Un acento que podía ser de cualquier sitio. El pintor compuso un gesto de fastidio. No le gustaban las visitas, y para disuadirlas había colocado carteles bien visibles en la cuesta -uno advertía perros peligrosos, aunque no había ninguno-, informando de que se trataba de una propiedad privada. En aquel lugar no frecuentaba a nadie. Sus únicas relaciones eran los contactos superficiales que mantenía cuando bajaba a Puerto Umbría: los empleados de correos o del ayuntamiento, el camarero del bar en cuya terraza del muellecito pesquero se sentaba a veces, los tenderos a quienes compraba comida y materiales de trabajo, o el director de la sucursal bancaria a la que se hacía transferir dinero desde Barcelona. Cortaba de raíz cualquier intento de aproximación; y a quienes franqueaban esa línea defensiva solía despacharlos con malos modos, pues sabía que la impertinencia no se desanima ante una simple negativa cortés. Para los casos extremos -aquel término incluía inquietantes posibilidades, aunque todas remotas- reservaba una escopeta repetidora de caza, que hasta entonces no había tenido ocasión de sacar de su funda, y que estaba en el baúl de arriba, limpia y engrasada, junto a dos cajas de cartuchos de postas.

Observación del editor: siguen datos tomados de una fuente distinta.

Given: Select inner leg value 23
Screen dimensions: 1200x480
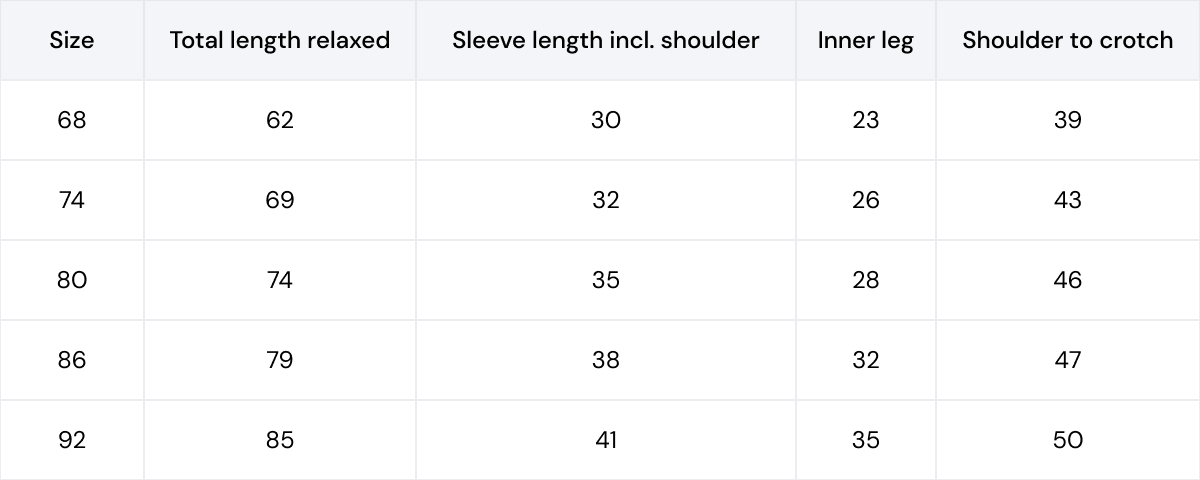Looking at the screenshot, I should (x=866, y=120).
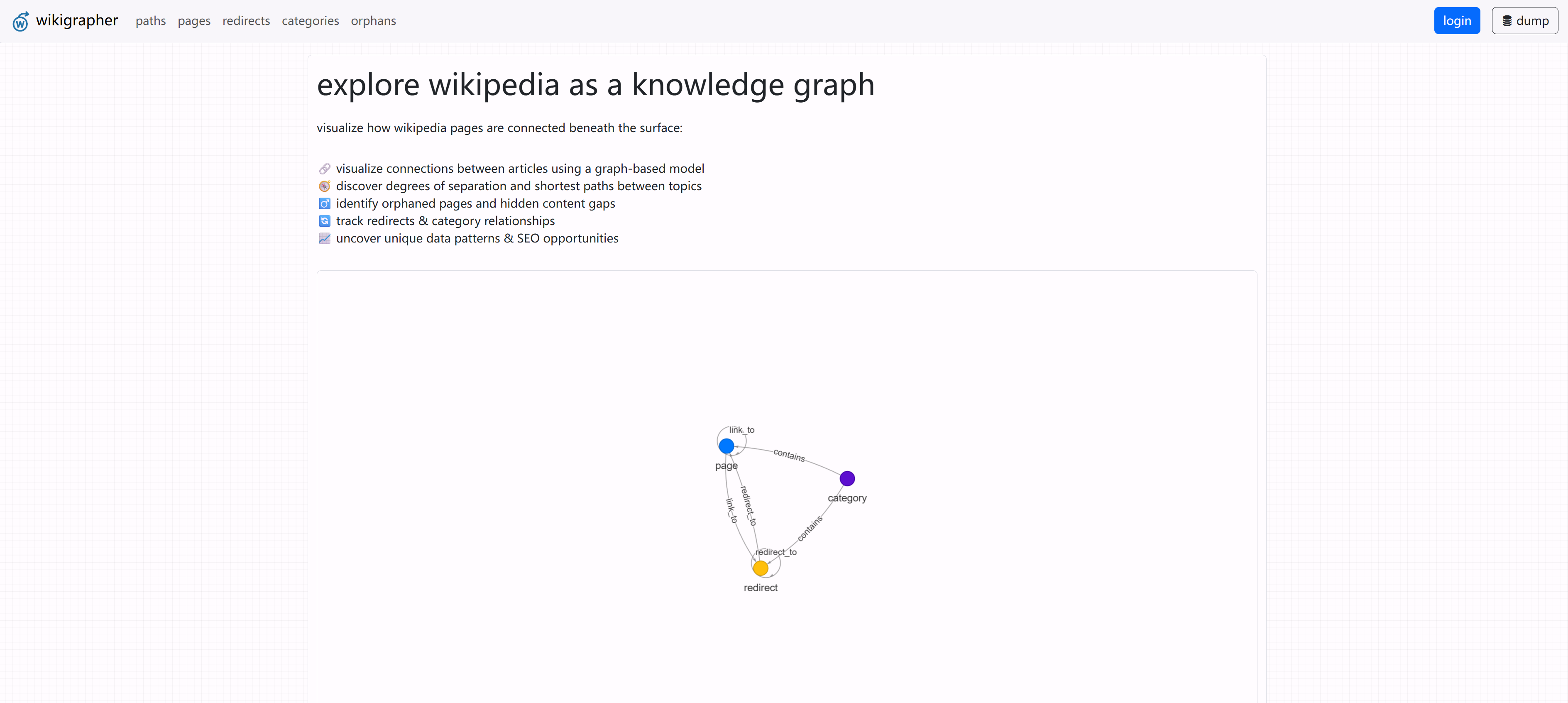Click the link emoji beside visualize connections

point(324,169)
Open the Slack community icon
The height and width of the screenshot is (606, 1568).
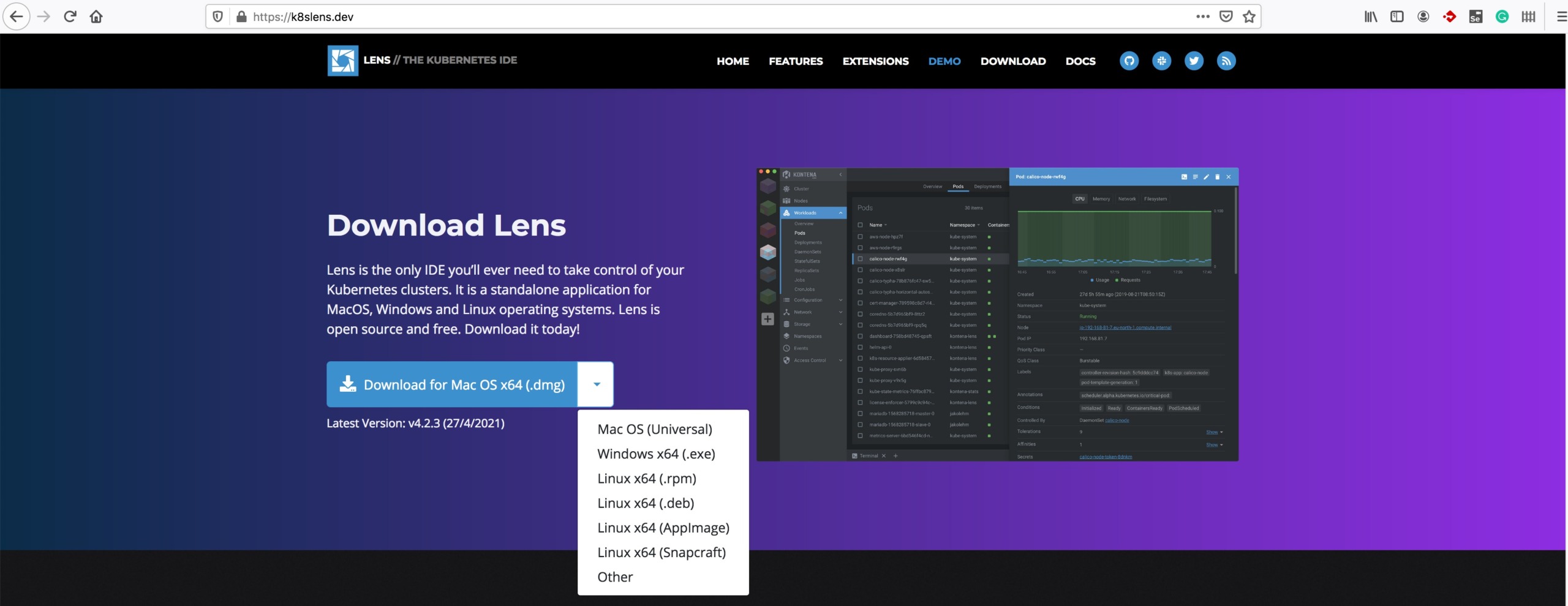(1162, 61)
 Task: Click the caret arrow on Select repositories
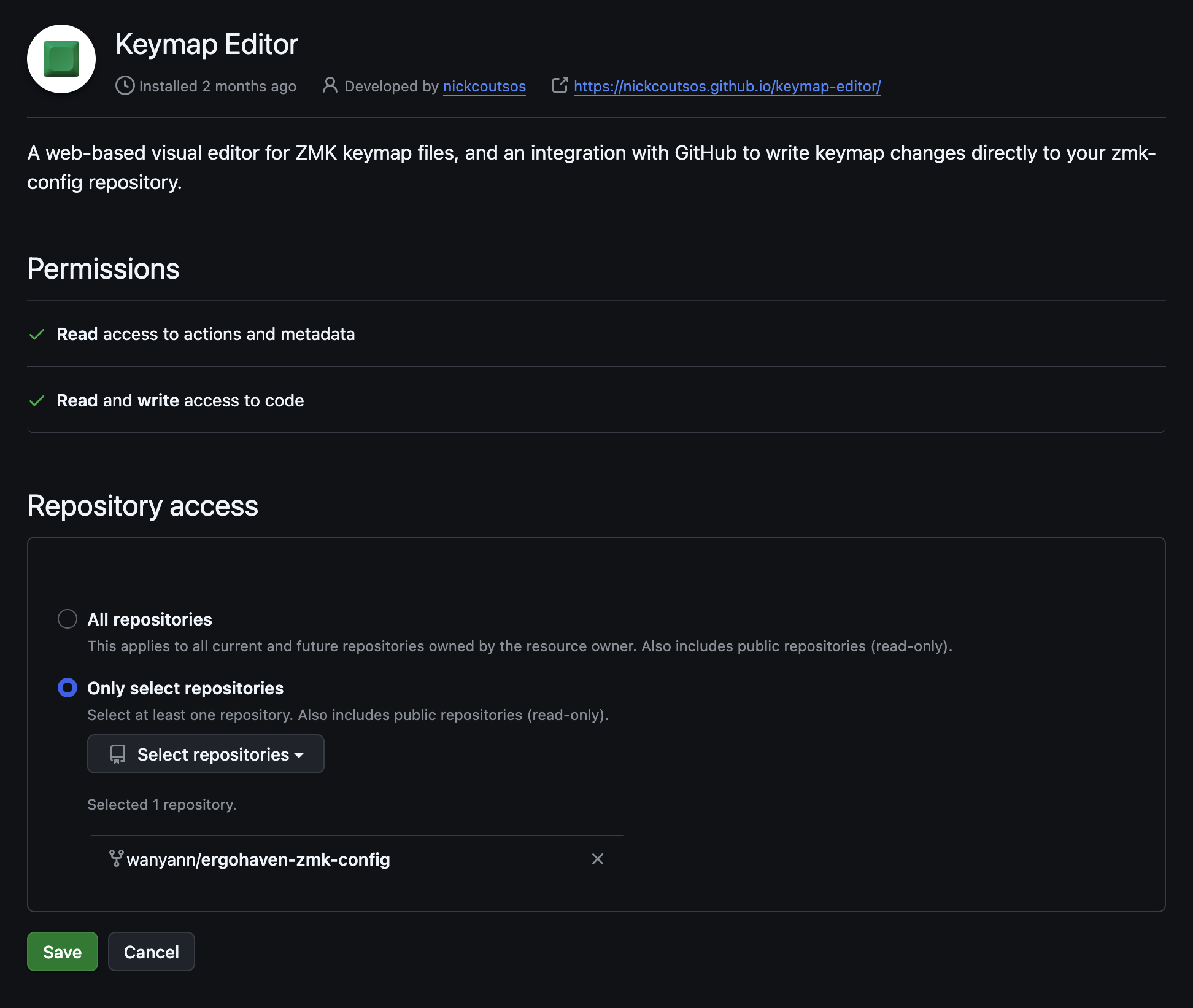(299, 755)
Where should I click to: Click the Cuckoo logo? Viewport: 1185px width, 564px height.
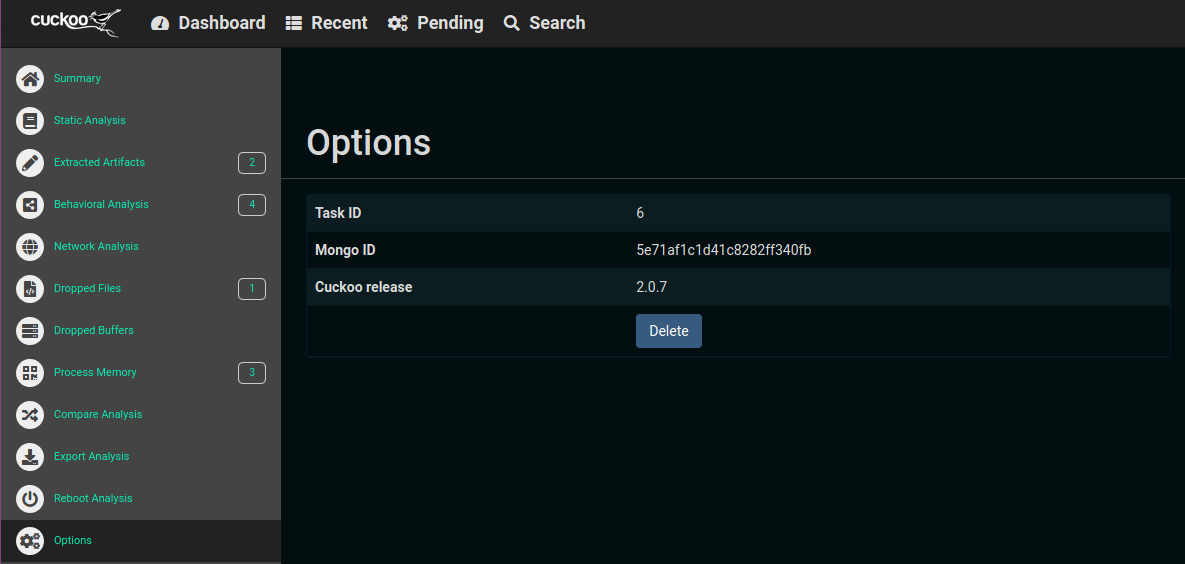point(76,22)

– Es una propiedad privada -dijo, seco.
El desconocido asintió, tranquilo. Seguía mirándolo con atención desde diez o doce pasos de distancia. Era corpulento, de mediana estatura. Llevaba largo el pelo color pajizo. Usaba lentes.
– ¿Usted es el fotógrafo?
La sensación incómoda se hizo más intensa. Aquel individuo había dicho fotógrafo, y no pintor. Era a una vida anterior a la que se estaba refiriendo, y eso no podía agradar a Faulques. Mucho menos en boca de un extraño. Esa otra vida nada tenía que ver con el lugar, ni con el momento. Al menos de modo oficial.